Was your information stolen in the recent Wonga data breach? Find out what you should do now.
- The Wonga data breach affected 25,000 thousand customers.
- Names, adresses and bank account details were stolen.
- Wonga has said that they will be investigating the data breach.
How Did The Wonga Data Breach Happen?
Wonga, one of the largest payday loan companies in the UK has suffered a huge data leak. In this latest Wonga data breach, nearly a quarter of a million customers have been warned that they might be affected. Hackers stole names, addresses, bank account numbers and sort codes from 245,000 British customers and 25,000 polish customers. In some cases, email addresses, phone numbers and the last four digits of credit card numbers may have been stolen as well.
However, Wonga has assured that they don’t think any passwords were stolen and all Wonga loan accounts are still secure.
Wonga first noticed unusual activity on Tuesday 4th April, but it was only aware of the data breach on Friday. It is still unconfirmed why there was no investigation to ascertain that all was secure in the interim. Wonga began contacting customers the following day, Saturday 8th April by email and text to inform them that they might have been affected by the Wonga data breach.
What does the attack mean for customers who have been affected?
In the worst case scenario, hackers can use the stolen information to steal thousands of pounds from unsuspecting victims. Some banks use the last four digits of the credit card as the security information to online log-ins. Hence, attackers may be able to access online bank accounts and gather further information, or make unauthorised transactions.
Luckily, in many cases, further security measures are in place which will impede this unscrupulous activity from occurring. Furthermore, now that customers are aware that their data has been stolen, they can take action to avoid being a victim of theft.
However, victims may also be at risk of phone scams or illegal cold callers. In recent times, cold callings attacks have become increasingly sophisticated.

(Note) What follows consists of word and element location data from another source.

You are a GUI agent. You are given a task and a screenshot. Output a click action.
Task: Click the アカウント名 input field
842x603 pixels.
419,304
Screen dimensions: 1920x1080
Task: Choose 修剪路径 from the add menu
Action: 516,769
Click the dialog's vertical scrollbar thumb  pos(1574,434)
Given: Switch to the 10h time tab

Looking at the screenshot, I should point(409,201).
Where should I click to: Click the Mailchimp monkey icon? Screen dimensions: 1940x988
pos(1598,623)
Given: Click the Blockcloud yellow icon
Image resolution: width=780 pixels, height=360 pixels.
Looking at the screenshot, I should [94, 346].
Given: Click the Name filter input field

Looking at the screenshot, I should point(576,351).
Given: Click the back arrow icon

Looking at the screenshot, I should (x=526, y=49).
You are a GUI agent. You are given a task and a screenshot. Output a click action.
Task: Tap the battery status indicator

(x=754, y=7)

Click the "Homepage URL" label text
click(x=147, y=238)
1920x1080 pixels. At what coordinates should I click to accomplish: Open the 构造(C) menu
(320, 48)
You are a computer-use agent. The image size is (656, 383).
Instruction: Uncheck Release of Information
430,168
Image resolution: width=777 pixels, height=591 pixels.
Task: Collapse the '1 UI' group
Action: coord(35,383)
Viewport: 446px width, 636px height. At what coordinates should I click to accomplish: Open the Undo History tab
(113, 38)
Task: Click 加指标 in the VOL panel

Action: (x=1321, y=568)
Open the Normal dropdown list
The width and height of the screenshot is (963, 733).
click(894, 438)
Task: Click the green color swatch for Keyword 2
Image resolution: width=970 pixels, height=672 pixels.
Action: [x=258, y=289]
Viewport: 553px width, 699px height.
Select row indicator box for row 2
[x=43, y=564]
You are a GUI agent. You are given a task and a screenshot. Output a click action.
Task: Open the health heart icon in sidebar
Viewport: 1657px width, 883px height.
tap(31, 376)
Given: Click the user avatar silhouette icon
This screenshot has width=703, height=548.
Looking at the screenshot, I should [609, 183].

Wonga has warned customers to be careful of any cold callers that ask for personal information. It is a wise idea to keep a strict policy at all times of never giving out any personal information over the telephone.
What you should do if your data was stolen
Wonga has advised that any customers who have had their data stolen should take the following action:
- Alert your bank: Let your bank know what has happened and ask them to look out for any suspicious behaviour in your accounts. If you have given more than one set of bank account details to Wonga make sure to contact all relevant banks.
- Be aware: Keep an eye out for any suspicious activity on any of your online accounts. Also be aware of people phoning you up and asking for personal details. Do not give out any personal information over the phone and alert the police if you receive an unwarranted phone call that you believe is harmful.
Does this attack mean that payday lenders are not safe to use?
Payday lenders are no different to any online financial services. In recent months there have been attacks on financial institutions across the board. Tesco Bank, TalkTalk, Lloyds and the NHS have all had data stolen recently.
Cyber attacks are increasing in both number and size. In the meantime, hackers are becoming more adept at noticing vulnerabilities in websites.
Security breaches, like any crime are a challenge to combat. At Cashfloat, we take your security extremely seriously. We employ the best professionals and expertise in the industry to help us secure our website and keep your details safe. With Cashfloat, you can rest assured that your data is only in the best of hands.
How to keep yourself and your data safe:
While it is up to the organisations to keep your data safe and secure, there are more steps that you can take to minimise the chance of your data being stolen. Making sure that you only deal with safe and responsible short term loan lenders will ensure that you are not walking a carefully laid trap. Here are 5 warning signs that you should keep in mind when you are looking at any lender’s website:
- Find the phone number and give it a call. If there is no phone number (and preferably and address as well) keep away.
- Not sure if it a lender or a broker? You need to know who you are dealing with, so stay away if you can’t see clearly if it is a direct lender or a broker.
- Find the FCA authorisation number and click on it. If it is not clickable, go to fca.org.uk/registerand make sure that the FCA authorisation number is valid.
- Make sure the website is secure. If you get a red warning at the top of your browser next to the url, avoid that website. Try to stick to websites that begin with https.
- Check out the user reviews and make sure that they are genuine. It is preferable that the lender uses an independent site to monitor their reviews. This gives the reviews more authenticity.